La definizione più conosciuta è quella contenuta nel Rapporto Brundtland, elaborato nel 1987 dalla Commissione mondiale sull’ambiente e lo sviluppo, ove si fa riferimento alla capacità dell’umanità di rispondere alle esigenze del presente senza pregiudicare la capacità delle generazioni future di rispondere alle loro necessità.

Definizioni più recenti sottolineano l’urgenza di superare il limite antropocentrico, prendendo in considerazione anche altri esseri viventi, che a loro volta hanno bisogno di biosfera e sostenibilità.

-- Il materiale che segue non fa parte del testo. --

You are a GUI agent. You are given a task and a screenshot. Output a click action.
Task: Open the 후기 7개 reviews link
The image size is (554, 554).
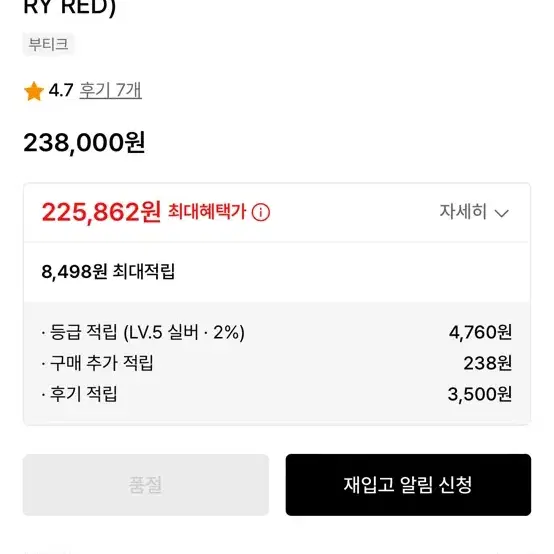[111, 90]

Può essere declinabile nelle dimensioni:

a) economica, intesa come capacità di generare reddito e lavoro per il sostentamento della popolazione;

b) istituzionale, intesa come capacità di assicurare condizioni di stabilità, democrazia, partecipazione, giustizia;

c) ambientale, intesa come capacità di mantenere qualità e riproducibilità delle risorse naturali;

d) sociale, intesa come capacità di garantire condizioni di benessere umano (sicurezza, salute, istruzione) equamente distribuite per classi e genere.

Il termine trae la sua origine dall’ecologia, nel cui ambito indica la capacità di un ecosistema di mantenere processi, fini, biodiversità e produttività nel futuro.

Approfondimenti: 
THE WORLD COMMISSION ON ENVIRONMENT & DEVELOPMENT, Our Common Future, 1987.